The gentleman was fair, handsome, tall and had kind eyes. He spoke shuddh (pure) Gujarati without any Parsi accent. This irritated the Parsis of Navsari who regarded it as evidence of being ‘Gujaratised.’ She was frail, had a pock marked face, with penetrating eyes. Despite her rather pedestrian looks, she exuded sex appeal which had given her confidence to reject many eligible suitors during her stint as a teacher in a Bombay school. He wooed her in theatrical style and called her ‘Anarkali’ (a legendary courtesan of great beauty), she reciprocated by saying he was her Clark Gable, much to the amusement of teenagers eavesdropping on their romantic conversation.

 Illustration by Farzana Cooper


They were cousins. Three times removed; their great-grandfathers were brothers and partners selling sandalwood and frankincense. At a big, fat family wedding, celebrated over six days in the mohalla, they were truly smitten. However, when they coyly announced their matrimonial intentions, there was vehement opposition from her mother, widowed at 22; and his father, who wanted a better looking bride for his Clark Gable. She accepted to be a teacher in a Parsi run school in Bombay; and he wrote long, flowery letters in his calligraphic handwriting (postcard at two paise was cheaper than the more confidential inland letter at five paise of which he licked the gum to seal the contents) to his Anarkali.
Both the obstacle causing parents perished within a short span, giving rise to speculation that Clark Gable would soon wed Anarkali. She did return for good to Navsari and was appointed the school principal; however there was no marriage announced. They observed great decorum in the school, so as not to give any cause for complaint to the school trustees.
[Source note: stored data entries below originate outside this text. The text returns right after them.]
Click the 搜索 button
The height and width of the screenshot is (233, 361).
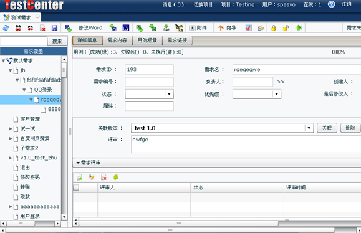coord(57,41)
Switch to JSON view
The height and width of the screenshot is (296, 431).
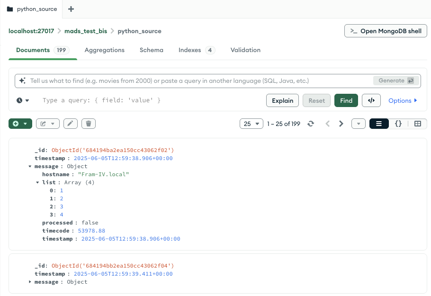398,124
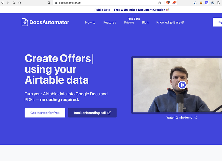This screenshot has height=161, width=222.
Task: Click the Book onboarding call button
Action: 91,113
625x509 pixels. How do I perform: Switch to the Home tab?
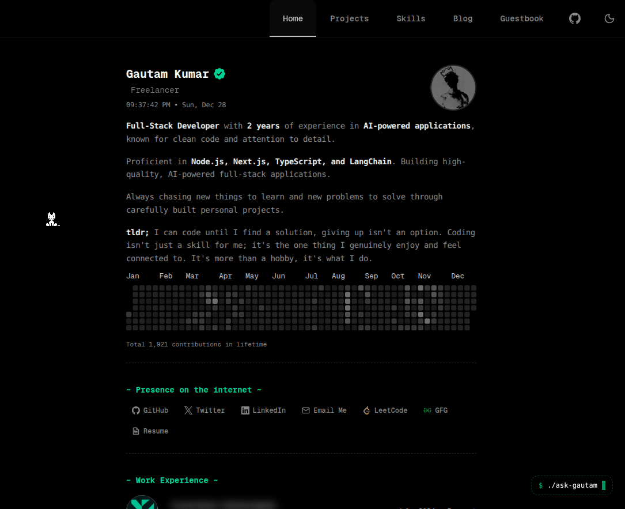[293, 18]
However, every evening, they walked together in the Lunsikui area, past the bungalows and orchards of the rich and famous; and every Sunday morning, they enjoyed the matinee English film in the local cine house where you had to sit cross legged to avoid the rats scrambling on the floor. Then, one day, without much fanfare, he walked into her house in the mohalla, and they became live-in partners. The family was shocked; the mohalla was shocked; the school was shocked; why, the whole of Navsari was shocked.
A delegation of senior ladies (mobile moral barometers) castigated them for setting a wrong example to the young; urging them to marry. In a tone which dripped excessive politeness, he told the delegation to go and marry their husbands again. She glared at them as if they were some half rotten earthworms. Luckily for them, the chairman of the school trustee board, in his 80s, had both Alzheimer’s and Parkinson’s and thought she was a goddess from a different planet. Thus, they cocked a snook at stuffy Navsari.
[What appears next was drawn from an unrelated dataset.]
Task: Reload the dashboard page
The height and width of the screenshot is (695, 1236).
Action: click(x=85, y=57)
Their blissful existence was shattered when her upcoming barrister brother screamed at a High Court judge and abused him. He steadily went downhill, was shifted to an asylum where he was given electrical shocks. His sister brought him to Navsari, a handsome man with a blank look. Some nights, he donned the lawyer’s black gown and white bands, and conducted an imaginary trial in his booming baritone voice, which reverberated in the deathly silent mohalla; even the stray dogs whimpered. During the day, he was kind and gentle, sweetly smiling at the passing school children. Never harming a soul, except that he hated his sister’s lover.
Clark Gable who was roughed up by the lawyer urged Anarkali to place her brother in a rather notorious, makeshift asylum, not so far from Navsari. She flared her nostrils and admonished him never to say a word again. Then, during monsoon, her wooden house caught fire; and all three had to move to his ancestral house, a few feet away. His doctor cousin, though highly qualified, was a lazy sod whose sleep was disturbed by the nightly court room drama. The barrister had become more organized. The prosecution rests its case, my lord. The defense would then vigorously refute. Everyone rise, shouted the court peon. And the judge delivered his learned judgment until dawn, when the ladies sprinkled water in the mohalla to settle the dust.
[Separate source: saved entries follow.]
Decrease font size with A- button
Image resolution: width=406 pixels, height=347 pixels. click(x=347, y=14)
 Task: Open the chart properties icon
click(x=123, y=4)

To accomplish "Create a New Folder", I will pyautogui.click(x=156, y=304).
The MD from Edinburgh decided to take matters in his own hand, so to speak. The barrister was injected with sedatives, more sedatives, and yet more sedatives. The court went on a permanent vacation. A hastily scribbled death certificate followed.
The couple enjoyed rearing poultry in their backyard. Each hen was named and a tiny anklet of colored beads tied around its neck, for identification. They laid many eggs which were gratefully consumed along with some unbelievably delicious golden potato wafers, which she fried. Clark Gable was able to sleep well now and composed poems in Gujarati, of which none got published.
Life was not dull for a moment. She punished a nine-year-old girl, for some minor indiscretion, by asking her to remain in class after school was over. The old peon locked the school building unknowingly, and much embarrassment followed. The couple’s enemies worked overtime to condemn her. He stood beside her like a rock.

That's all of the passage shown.